Different combustion reactions are shown below.
$$\displaystyle C_6H_{12}+9O_2 \rightarrow 6CO_2+6H_2O $$

$$\displaystyle \Delta H_1 = -3920$$ kJ/mol   ......(1)

$$\displaystyle C_6H_{10}+8.5O_2 \rightarrow 6CO_2+5H_2O $$

$$\displaystyle \Delta H_2 = -3800$$ kJ/mol   ......(2)

$$\displaystyle H_{2}+O_2 \rightarrow H_2O $$ $$\displaystyle \Delta H_3 = -241$$ kJ/mol   ......(3)
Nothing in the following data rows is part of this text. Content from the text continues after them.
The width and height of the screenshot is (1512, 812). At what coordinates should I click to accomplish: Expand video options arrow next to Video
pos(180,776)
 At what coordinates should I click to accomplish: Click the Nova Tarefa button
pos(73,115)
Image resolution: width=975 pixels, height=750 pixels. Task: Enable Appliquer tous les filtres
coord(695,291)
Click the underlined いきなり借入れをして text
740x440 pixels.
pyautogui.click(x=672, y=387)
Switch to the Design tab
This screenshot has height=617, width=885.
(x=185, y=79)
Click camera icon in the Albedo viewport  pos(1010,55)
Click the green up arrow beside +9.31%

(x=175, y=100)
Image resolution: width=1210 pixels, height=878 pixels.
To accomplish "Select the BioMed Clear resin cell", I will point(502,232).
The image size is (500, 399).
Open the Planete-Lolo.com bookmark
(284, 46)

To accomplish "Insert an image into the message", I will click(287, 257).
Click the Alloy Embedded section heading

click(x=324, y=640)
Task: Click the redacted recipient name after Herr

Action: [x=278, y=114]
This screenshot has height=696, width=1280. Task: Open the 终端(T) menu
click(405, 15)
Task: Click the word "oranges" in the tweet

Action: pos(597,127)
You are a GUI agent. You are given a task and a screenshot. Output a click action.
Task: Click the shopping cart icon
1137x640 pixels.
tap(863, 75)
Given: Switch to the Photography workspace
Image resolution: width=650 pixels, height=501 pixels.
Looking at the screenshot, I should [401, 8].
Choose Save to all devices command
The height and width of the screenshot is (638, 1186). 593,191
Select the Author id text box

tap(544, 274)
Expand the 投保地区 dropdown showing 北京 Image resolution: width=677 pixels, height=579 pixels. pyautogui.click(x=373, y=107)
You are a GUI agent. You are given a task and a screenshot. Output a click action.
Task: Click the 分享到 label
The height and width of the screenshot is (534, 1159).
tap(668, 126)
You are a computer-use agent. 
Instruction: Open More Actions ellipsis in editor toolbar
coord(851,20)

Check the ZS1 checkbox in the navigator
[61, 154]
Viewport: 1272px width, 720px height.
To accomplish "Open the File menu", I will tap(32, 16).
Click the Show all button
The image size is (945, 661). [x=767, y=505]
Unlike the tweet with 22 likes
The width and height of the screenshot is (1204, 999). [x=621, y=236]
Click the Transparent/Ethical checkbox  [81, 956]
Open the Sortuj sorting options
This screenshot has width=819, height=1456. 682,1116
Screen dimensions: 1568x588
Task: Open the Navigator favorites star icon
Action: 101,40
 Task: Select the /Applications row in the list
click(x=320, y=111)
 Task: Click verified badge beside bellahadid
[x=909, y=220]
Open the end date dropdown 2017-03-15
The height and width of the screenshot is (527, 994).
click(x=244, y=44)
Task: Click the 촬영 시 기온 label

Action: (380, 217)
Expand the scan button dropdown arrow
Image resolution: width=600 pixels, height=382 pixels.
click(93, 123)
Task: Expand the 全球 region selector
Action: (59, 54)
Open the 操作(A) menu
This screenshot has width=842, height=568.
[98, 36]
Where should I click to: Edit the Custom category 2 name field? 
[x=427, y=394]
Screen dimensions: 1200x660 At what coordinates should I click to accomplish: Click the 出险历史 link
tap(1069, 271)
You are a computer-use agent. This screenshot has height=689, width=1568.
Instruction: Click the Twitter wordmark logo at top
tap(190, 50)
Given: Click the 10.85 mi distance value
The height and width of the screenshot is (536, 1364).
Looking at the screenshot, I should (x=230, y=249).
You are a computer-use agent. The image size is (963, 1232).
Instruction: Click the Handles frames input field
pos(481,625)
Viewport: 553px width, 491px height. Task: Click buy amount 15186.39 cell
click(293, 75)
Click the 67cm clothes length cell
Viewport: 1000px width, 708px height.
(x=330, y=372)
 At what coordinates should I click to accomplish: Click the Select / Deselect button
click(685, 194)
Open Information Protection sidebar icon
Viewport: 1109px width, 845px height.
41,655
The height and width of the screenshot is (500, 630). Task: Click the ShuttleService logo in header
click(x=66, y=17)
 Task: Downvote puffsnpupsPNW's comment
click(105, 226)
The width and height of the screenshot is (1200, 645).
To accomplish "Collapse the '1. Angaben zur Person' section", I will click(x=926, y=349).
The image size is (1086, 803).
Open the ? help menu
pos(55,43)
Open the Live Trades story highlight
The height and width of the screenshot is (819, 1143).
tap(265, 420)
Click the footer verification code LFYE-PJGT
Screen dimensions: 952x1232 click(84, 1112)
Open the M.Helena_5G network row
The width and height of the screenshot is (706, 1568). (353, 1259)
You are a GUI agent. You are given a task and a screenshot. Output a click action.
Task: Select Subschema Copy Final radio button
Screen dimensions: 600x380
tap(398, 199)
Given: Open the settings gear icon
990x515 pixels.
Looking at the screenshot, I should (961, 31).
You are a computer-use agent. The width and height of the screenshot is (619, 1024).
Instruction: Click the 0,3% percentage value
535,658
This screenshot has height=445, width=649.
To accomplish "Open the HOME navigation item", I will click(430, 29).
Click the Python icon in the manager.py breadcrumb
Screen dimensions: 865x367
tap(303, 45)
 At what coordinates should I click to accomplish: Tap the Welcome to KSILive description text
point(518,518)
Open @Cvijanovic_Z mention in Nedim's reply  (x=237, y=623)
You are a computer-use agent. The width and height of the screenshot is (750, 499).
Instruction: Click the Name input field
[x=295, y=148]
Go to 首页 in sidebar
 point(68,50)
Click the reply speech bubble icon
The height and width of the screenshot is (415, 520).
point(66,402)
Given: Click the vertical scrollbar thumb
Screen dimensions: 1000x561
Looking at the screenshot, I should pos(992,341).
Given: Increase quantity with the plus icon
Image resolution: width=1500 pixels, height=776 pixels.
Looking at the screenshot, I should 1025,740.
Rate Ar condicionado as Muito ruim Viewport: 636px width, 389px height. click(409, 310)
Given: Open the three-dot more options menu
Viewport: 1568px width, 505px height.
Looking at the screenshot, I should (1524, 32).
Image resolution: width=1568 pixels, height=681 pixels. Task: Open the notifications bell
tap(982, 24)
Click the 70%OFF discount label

The balanced chemical equation for the hydrogenation of cyclohexene is

Cyclohexene $$\displaystyle + H_2 \rightarrow $$ Cyclohexane   .....(4)

Add reaction (3) to reaction (2). Then substract reaction (1) to obtain reaction (4).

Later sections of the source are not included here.